Bale has already courted controversy over previous comments about his portrayal of the fictitious Hebrew leader, describing Moses as “schizophrenic” and “one of the most barbaric individuals that I ever read about in my life”.
Speaking in October, the welsh thespian, 40, best known for his gravel-voiced turn in the recent Batman trilogy, told a press conference in LA that the Biblical hero was a “troubled, tumultuous man”.
“I think the man was likely schizophrenic and was one of the most barbaric individuals that I ever read about in my life,” Bale said. “He was a very troubled, tumultuous man and mercurial. But the biggest surprise was the nature of God. He was equally very mercurial.”
That nuance sat badly with the faithful, with several influential Christian writers using the remarks to decry the players, the film and Hollywood in general.
“Schizophrenic? Barbaric? Really?” trumpeted Brian Godawa on his blog, suggesting Scott’s film was a “subversion of Judeo-Christian heroes and their stories with a secular agenda”. A similar outcry was orchestrated for Darren Aronofsky’s 2013 film Noah, which was admonished for portraying the ageing boat builder as a wooly environmentalist.
Godawa did add that Bale's comments were likely a “reflection of the actor’s own ignorant bigotry than of the actual movie."
Bale stars as the title character in the forthcoming film about Moses
Noted by The Hollywood Reporter, a group called Faith Driven Consumer, which was hugely critical of the Aronofsky film before its release, said that there is “nothing in the Biblical history” that supports Bale’s interpretation, adding, “it’s an indication that there will be a tremendous disconnect between Bale’s interpretation and the expectations of the [Christian] market.”
Peter Chattaway, a film critic who writes for the faith website Patheos, said Bale's remark were problematic because they speculate on “what was going on inside Moses’ head at the time", while noting that Scott's "parting of the Red Sea" had a scientific rather than miraculous explanation.
Speaking to HuffPost Religion, Jonathan Kirsch, author of Moses: A Life, said “Bale is entirely correct to say that Moses, as depicted in the Bible, is shown to be capable of appalling violence and appears to have multiple personalities,” however suggested a different reading in which “multiple versions of Moses" exist because "the Bible is the work of multiple authors who wrote at different times and places and with entirely different motives”.
Writers and commenters on right-wing news sites were less charitable to Bale and the Movie, with the Blaze, run by former Fox News host Glenn Beck, publishing an editorial suggesting that Moses had (somehow) been insulted, and the actor would never have made the same remarks about the Prophet Muhammad.
A comment on the Beck website read: “Hell-bound HollyWeird has done it again. They should try that with Mohammad. Make a story about an evil child rapist with Tourette’s syndrome that kills, enslaves and mutilates.”

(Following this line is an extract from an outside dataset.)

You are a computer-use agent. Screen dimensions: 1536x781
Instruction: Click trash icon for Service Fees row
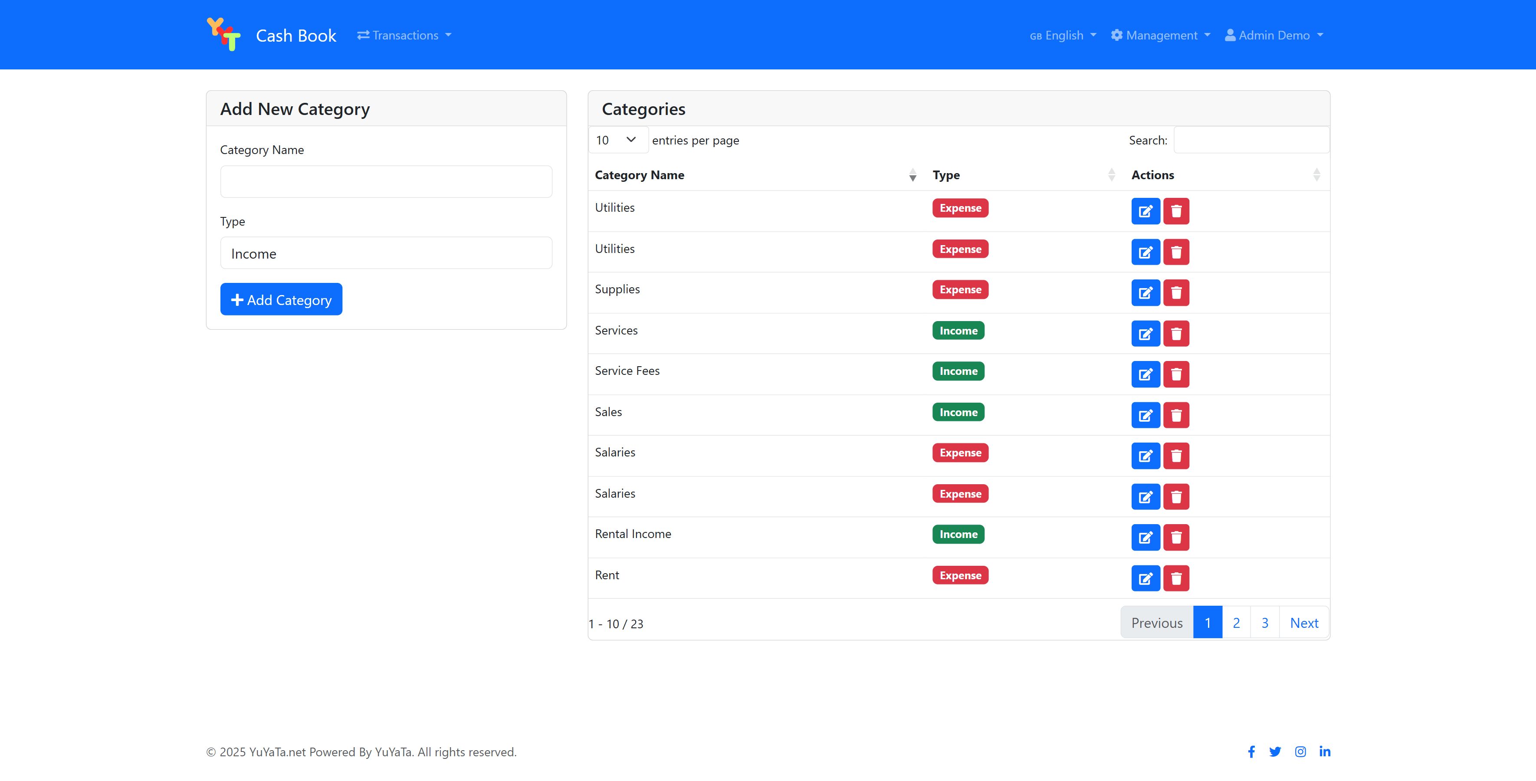(x=1176, y=374)
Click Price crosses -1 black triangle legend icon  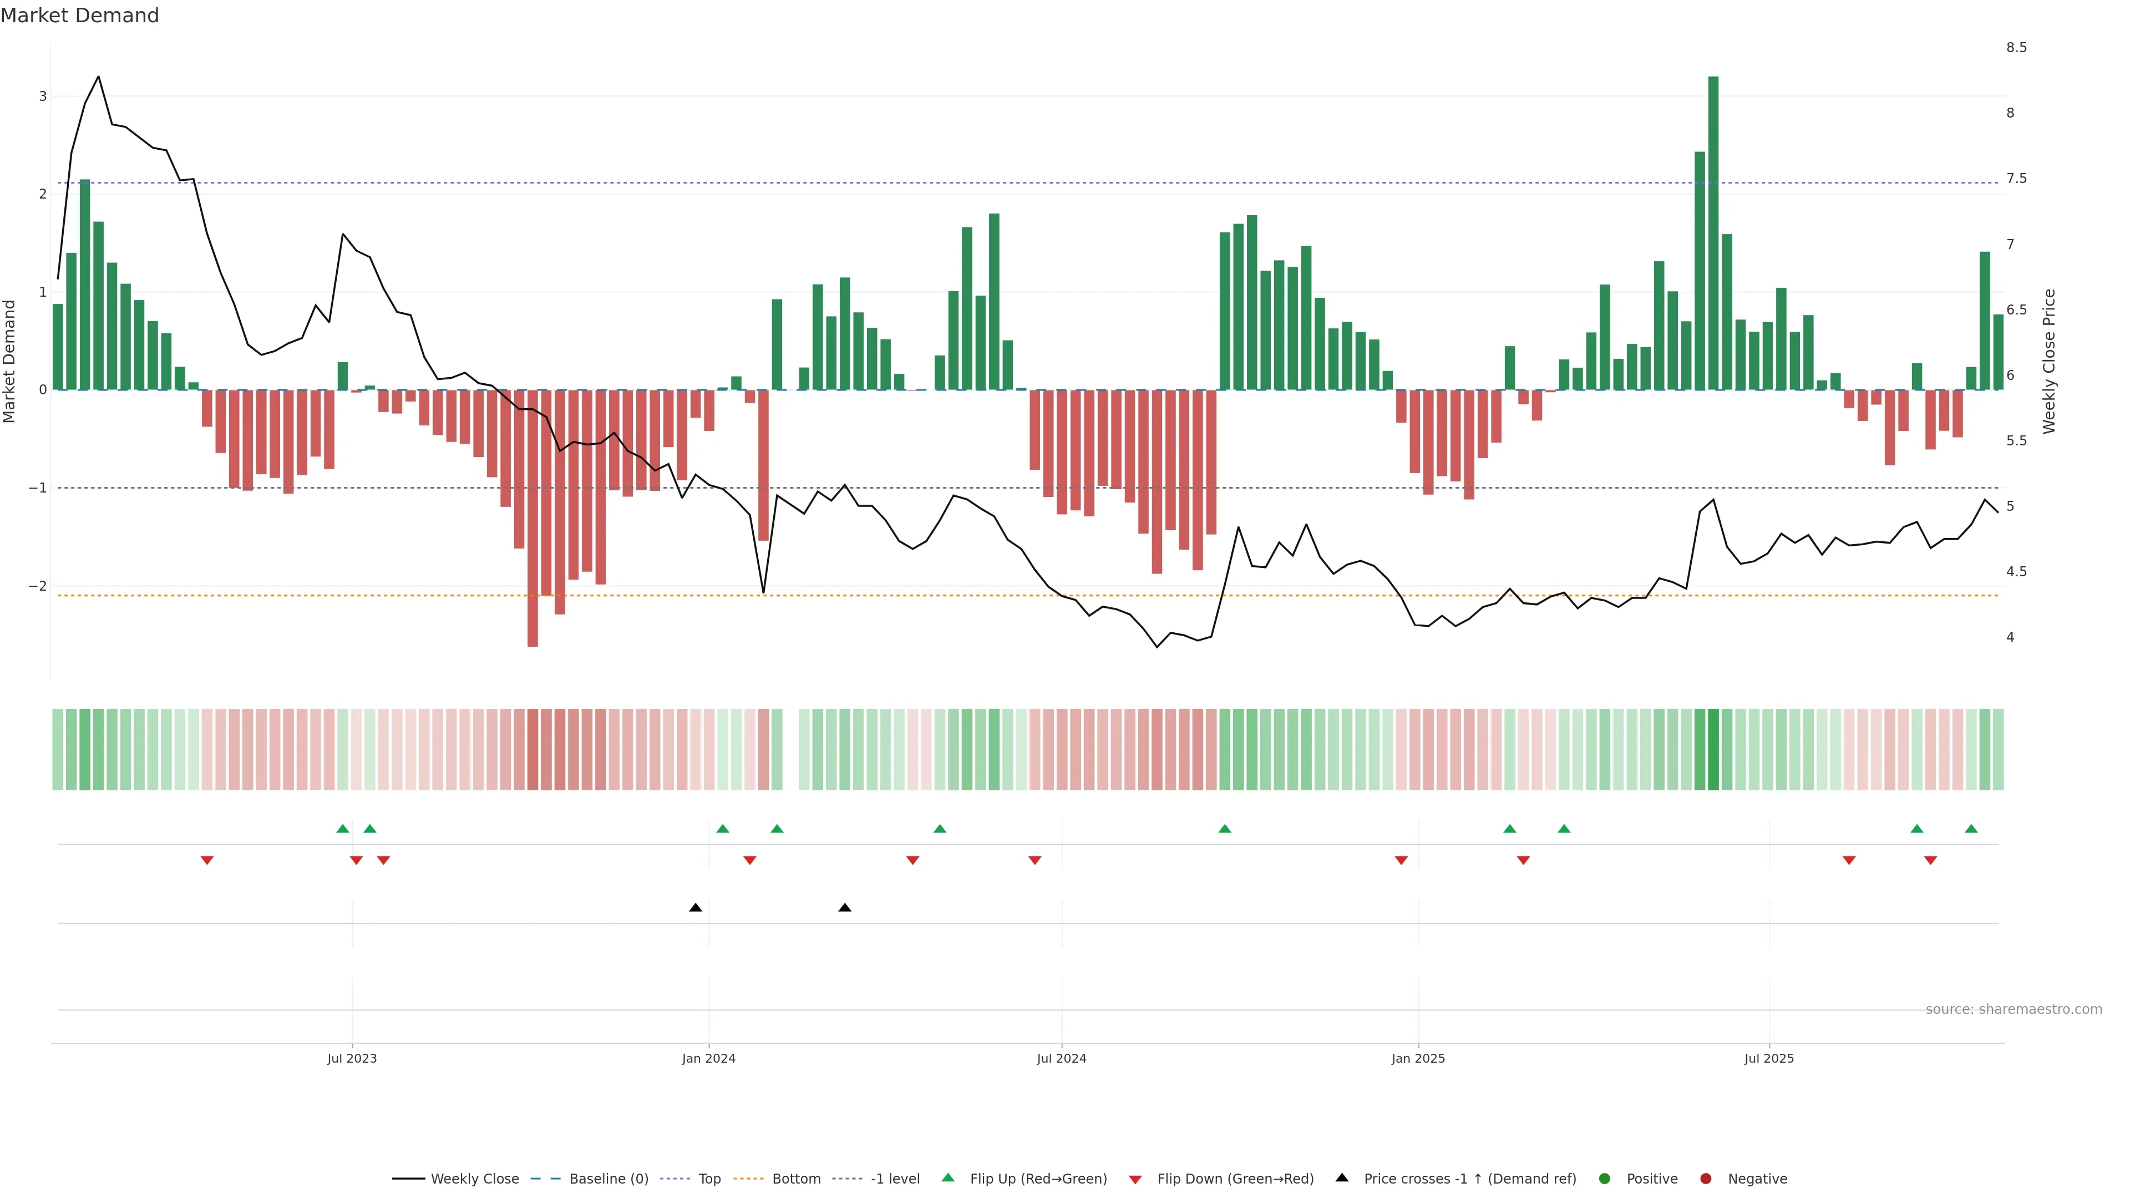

Another said: “Obviously, Bale and the people making this crap have glossed over the Torah and the Bible to make another fantasy based on lies and their own ignorant, humanistic ideology.”
Many said they would not go and see the movie, or anything Bale or Scott made in the future. Still, Hollywood is unlikely to flinch. Despite criticism that Noah soiled the original Biblical message, the film went on to make $359 million at the box office, more than double what it cost to make.